WORK ORDER -> Find the "The height and" line in the records below and repeat it and every later line exactly, up to the last; do not include pictures.

BEGIN GIVEN ENTRIES

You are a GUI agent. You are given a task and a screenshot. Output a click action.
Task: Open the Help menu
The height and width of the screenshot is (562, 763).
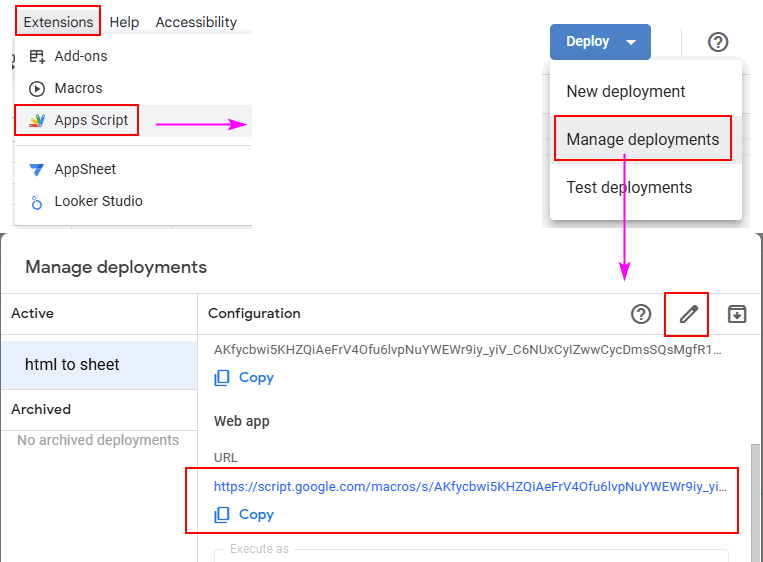pos(124,22)
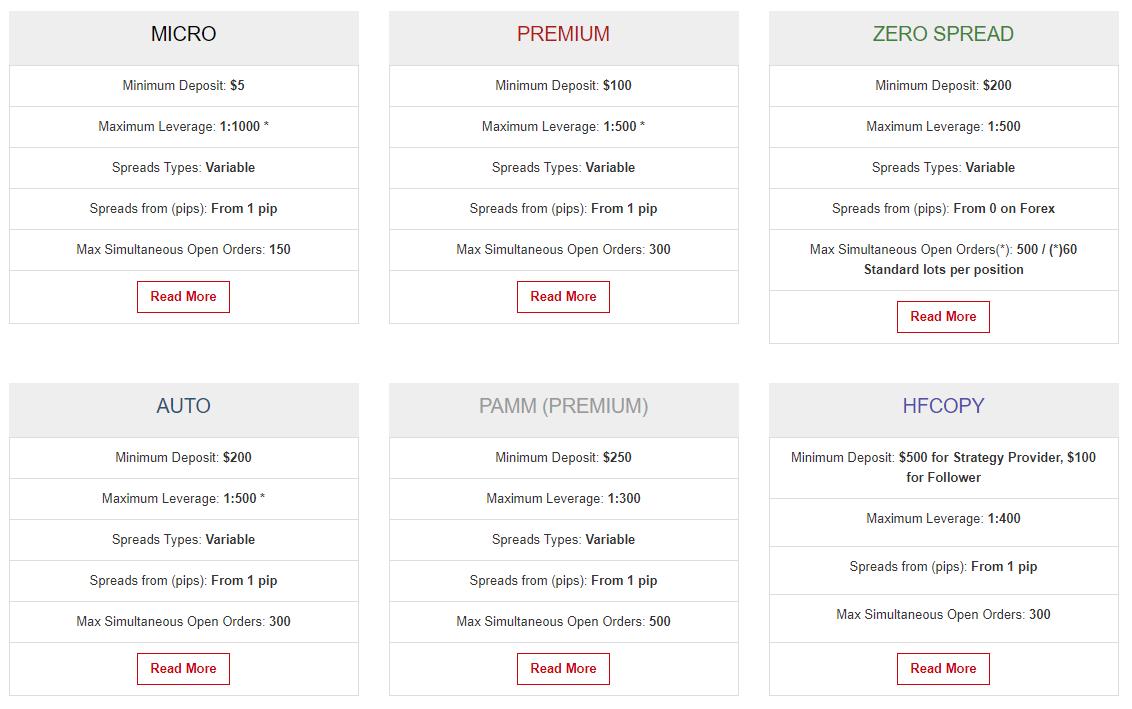Open Read More in the HFCopy card
Screen dimensions: 1132x709
[943, 669]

END GIVEN ENTRIES

SOLUTION FOR THIS TASK ->
The height and width of the screenshot is (562, 763).
pos(124,22)
Open Read More in the HFCopy card
Screen dimensions: 1132x709
[943, 669]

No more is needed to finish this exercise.